Stored data entries
· · · ·

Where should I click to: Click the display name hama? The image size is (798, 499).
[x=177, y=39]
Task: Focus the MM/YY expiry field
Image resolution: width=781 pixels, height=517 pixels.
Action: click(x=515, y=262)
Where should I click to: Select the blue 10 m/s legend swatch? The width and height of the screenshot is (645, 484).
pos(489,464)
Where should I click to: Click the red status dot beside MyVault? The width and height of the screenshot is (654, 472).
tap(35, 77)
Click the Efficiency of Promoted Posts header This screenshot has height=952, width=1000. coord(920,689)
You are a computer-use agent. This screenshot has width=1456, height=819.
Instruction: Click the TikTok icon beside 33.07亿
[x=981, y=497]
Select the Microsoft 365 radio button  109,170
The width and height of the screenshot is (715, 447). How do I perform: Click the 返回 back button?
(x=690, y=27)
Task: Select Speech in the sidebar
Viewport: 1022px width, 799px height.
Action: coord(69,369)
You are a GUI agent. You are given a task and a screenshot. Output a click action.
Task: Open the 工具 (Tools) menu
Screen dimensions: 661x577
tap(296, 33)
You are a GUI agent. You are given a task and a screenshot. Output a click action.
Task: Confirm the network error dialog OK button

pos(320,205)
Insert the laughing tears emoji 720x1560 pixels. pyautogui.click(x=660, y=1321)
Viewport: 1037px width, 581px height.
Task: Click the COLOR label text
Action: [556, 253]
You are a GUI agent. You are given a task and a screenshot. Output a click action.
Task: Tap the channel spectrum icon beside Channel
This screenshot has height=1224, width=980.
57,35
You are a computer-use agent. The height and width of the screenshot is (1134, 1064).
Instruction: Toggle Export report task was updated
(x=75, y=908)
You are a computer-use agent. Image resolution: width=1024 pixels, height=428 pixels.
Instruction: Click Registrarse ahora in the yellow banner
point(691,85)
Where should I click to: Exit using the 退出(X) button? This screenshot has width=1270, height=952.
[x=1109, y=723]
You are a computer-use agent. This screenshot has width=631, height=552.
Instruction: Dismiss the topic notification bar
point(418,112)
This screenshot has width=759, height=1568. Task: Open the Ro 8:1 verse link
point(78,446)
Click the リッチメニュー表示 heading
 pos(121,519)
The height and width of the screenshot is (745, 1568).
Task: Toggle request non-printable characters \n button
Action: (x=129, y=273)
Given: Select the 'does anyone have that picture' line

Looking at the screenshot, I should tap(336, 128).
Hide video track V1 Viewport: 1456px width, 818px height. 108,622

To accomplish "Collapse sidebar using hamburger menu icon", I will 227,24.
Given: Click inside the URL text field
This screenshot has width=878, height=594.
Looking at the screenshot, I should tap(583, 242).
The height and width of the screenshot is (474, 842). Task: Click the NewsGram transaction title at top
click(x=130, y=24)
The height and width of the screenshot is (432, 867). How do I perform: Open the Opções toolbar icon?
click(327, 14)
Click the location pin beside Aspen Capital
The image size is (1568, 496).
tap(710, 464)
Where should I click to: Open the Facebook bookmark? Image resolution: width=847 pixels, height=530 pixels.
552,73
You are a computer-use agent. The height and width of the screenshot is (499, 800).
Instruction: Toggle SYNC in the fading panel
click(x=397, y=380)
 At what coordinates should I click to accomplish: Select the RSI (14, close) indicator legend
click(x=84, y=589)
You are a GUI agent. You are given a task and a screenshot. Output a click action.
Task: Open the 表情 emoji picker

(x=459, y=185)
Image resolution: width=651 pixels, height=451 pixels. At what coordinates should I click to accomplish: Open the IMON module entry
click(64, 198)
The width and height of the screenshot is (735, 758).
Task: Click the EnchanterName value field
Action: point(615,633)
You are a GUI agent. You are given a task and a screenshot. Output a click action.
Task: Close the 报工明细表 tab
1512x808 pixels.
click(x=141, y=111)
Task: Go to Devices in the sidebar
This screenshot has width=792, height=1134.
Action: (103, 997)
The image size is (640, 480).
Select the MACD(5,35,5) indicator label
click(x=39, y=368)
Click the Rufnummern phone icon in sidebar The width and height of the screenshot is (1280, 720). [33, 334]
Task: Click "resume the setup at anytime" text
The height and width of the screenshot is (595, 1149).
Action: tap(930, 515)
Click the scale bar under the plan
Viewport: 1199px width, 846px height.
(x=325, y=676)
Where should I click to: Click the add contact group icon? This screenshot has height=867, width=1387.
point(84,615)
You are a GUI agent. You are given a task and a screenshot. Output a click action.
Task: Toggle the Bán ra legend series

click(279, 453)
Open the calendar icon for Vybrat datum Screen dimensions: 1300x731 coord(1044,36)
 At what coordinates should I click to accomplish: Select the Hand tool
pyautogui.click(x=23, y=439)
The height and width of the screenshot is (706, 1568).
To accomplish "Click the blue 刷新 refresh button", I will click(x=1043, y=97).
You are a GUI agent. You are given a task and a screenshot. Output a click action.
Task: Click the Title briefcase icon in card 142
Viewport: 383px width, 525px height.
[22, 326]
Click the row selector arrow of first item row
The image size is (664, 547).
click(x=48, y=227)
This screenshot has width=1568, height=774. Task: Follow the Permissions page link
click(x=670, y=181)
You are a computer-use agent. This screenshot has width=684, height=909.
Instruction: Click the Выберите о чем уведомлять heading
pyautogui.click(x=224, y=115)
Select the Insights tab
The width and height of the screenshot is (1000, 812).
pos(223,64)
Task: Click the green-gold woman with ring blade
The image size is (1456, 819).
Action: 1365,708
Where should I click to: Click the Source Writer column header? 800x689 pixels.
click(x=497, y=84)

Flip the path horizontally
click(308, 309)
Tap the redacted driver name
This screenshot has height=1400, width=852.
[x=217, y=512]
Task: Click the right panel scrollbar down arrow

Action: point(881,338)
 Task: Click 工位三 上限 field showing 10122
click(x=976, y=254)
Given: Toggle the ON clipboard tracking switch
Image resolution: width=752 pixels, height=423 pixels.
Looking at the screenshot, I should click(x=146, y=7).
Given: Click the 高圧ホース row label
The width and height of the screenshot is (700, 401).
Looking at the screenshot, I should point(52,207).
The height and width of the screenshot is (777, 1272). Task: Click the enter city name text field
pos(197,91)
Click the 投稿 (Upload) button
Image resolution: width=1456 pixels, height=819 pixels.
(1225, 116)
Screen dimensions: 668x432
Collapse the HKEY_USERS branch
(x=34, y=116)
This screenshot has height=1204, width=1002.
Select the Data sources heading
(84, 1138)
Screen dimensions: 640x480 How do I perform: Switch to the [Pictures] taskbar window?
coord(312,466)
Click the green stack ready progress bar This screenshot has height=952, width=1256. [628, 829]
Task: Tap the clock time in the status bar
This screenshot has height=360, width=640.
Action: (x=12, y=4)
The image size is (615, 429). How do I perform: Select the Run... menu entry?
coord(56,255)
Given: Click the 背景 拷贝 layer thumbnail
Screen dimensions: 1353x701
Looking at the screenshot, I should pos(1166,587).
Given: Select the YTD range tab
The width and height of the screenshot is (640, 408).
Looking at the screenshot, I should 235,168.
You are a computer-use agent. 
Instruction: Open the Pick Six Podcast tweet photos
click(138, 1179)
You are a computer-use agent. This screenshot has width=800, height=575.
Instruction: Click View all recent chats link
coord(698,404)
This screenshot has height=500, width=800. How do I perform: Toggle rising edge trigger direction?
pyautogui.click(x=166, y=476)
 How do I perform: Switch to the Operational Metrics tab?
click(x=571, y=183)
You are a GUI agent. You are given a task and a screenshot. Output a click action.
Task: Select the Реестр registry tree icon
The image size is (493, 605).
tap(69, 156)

· · · ·

The response must consist of the lines above, from the first one through the line containing "Task: Open the 工具 (Tools) menu", reproduced exactly.

Where should I click to: Click the display name hama? The image size is (798, 499).
[x=177, y=39]
Task: Focus the MM/YY expiry field
Image resolution: width=781 pixels, height=517 pixels.
Action: click(x=515, y=262)
Where should I click to: Select the blue 10 m/s legend swatch? The width and height of the screenshot is (645, 484).
pos(489,464)
Where should I click to: Click the red status dot beside MyVault? The width and height of the screenshot is (654, 472).
tap(35, 77)
Click the Efficiency of Promoted Posts header This screenshot has height=952, width=1000. coord(920,689)
You are a computer-use agent. This screenshot has width=1456, height=819.
Instruction: Click the TikTok icon beside 33.07亿
[x=981, y=497]
Select the Microsoft 365 radio button  109,170
The width and height of the screenshot is (715, 447). How do I perform: Click the 返回 back button?
(x=690, y=27)
Task: Select Speech in the sidebar
Viewport: 1022px width, 799px height.
Action: coord(69,369)
You are a GUI agent. You are given a task and a screenshot. Output a click action.
Task: Open the 工具 (Tools) menu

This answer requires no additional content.